Many strains have been crossed with the Old Family Reds at some time in their existence. Consequently, nearly any strain will occasionally throw a red-nosed pup. This means that not every red-nose dog is an true OFRN. The Old Family Reds produced more than their share of good ones unlike other strains are known. Old Family Reds were sought after for their high percentage in ability to produce deep gameness. The strain in its purest form continues to be preserved by remaining breeders specializing in this bloodline.
Renowned for its gameness, it continues to be bred to maintain its unique reddish color and genetic. Some of the most reputable breeders in all Pit Bull history such as Lightner, McClintock, Hemphill, Williams, Menefee, Norrod and Wallace have contributed to the preservation and development of the strain. Finally, as McNolty said in his 30-30 Journal (1967) "Regardless of one's historical perspective, these old amber-eyed, red-nosed, red-toe-nailed, red-coated dogs represent some of the most significant pit bull history and tradition that stands on four legs today."
American Pit Bull Terriers excel in many dog sports, including weight pulling, dog agility, flyball, lure coursing, and advanced obedience competition. Out of the 115 dogs who have earned UKC "superdog" status (by gaining championship titles in conformation, obedience, agility, and weightpull), 34 have been American Pit Bull Terriers, and another 13 were American Staffordshire Terriers.
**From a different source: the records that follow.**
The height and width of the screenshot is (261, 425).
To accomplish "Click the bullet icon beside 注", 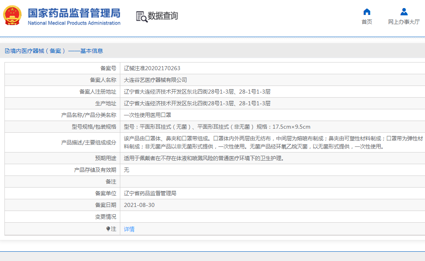I will (108, 229).
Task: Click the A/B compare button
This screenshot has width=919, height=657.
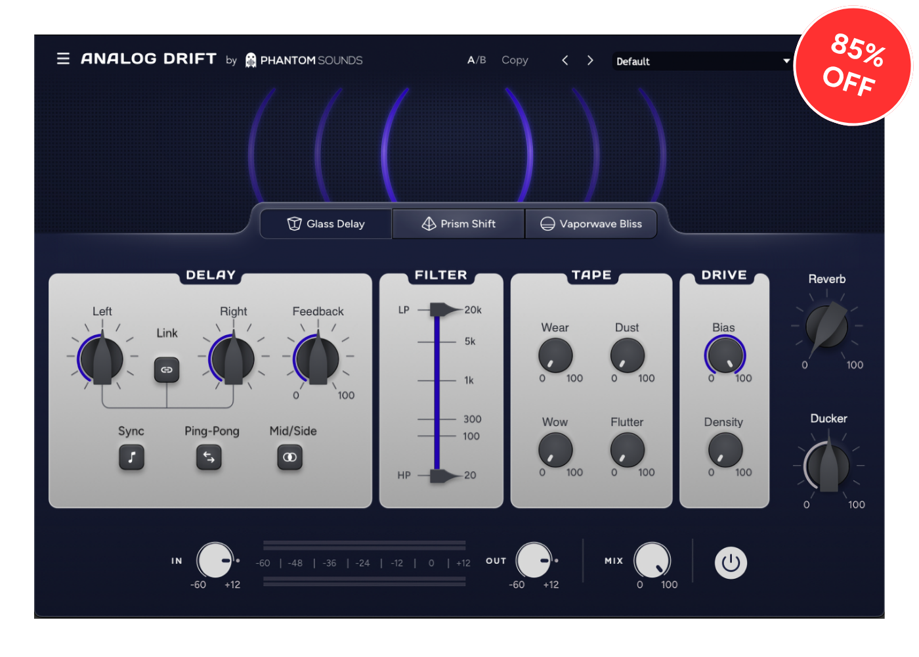Action: tap(477, 60)
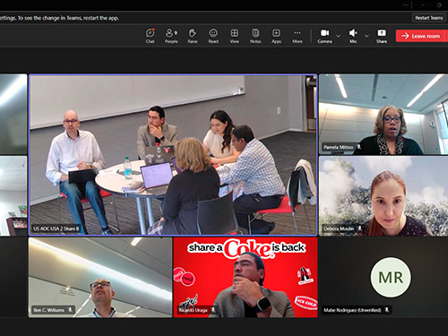448x336 pixels.
Task: Click the Restart Teams button
Action: tap(429, 18)
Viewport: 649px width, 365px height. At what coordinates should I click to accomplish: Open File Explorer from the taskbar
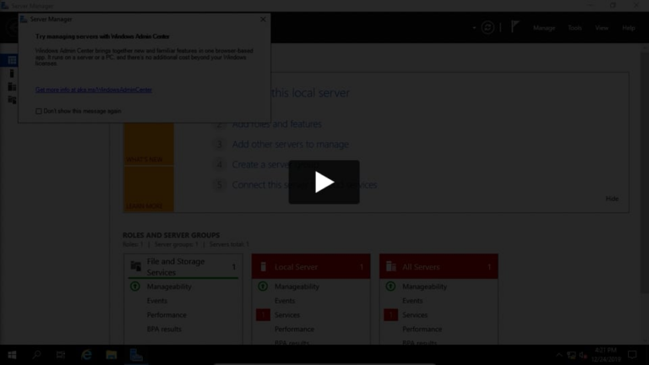click(111, 355)
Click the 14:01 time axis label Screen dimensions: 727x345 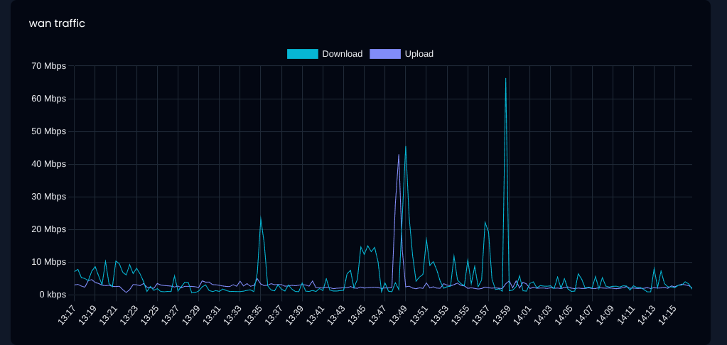[522, 314]
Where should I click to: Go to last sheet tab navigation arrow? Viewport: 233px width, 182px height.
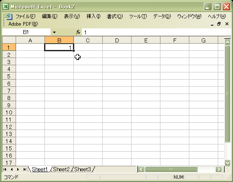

The American Pit Bull Terrier is a working dog, and is suitable for a wide range of working disciplines due to their intelligence, high energy, and endurance. In the United States they have been used as search and rescue dogs, police dogs performing narcotics and explosives detection, Border Patrol dogs, hearing dogs to provide services to the deaf, as well as general service dogs. In the South they are often a favorite dog for catching feral pigs.
Australia, Ecuador, Malaysia, New Zealand, the territory of Puerto Rico, Singapore, Venezuela Trinidad and Tobago Denmark, Israel, France, Germany, Norway, Poland, Portugal, Romania, Spain and Switzerland have enacted some form of breed-specific legislation on pit bull-type dogs, including American Pit Bull Terriers, ranging from outright bans to restrictions on import and conditions on ownership. The state of New South Wales in Australia places restrictions on the breed, including mandatory sterilization.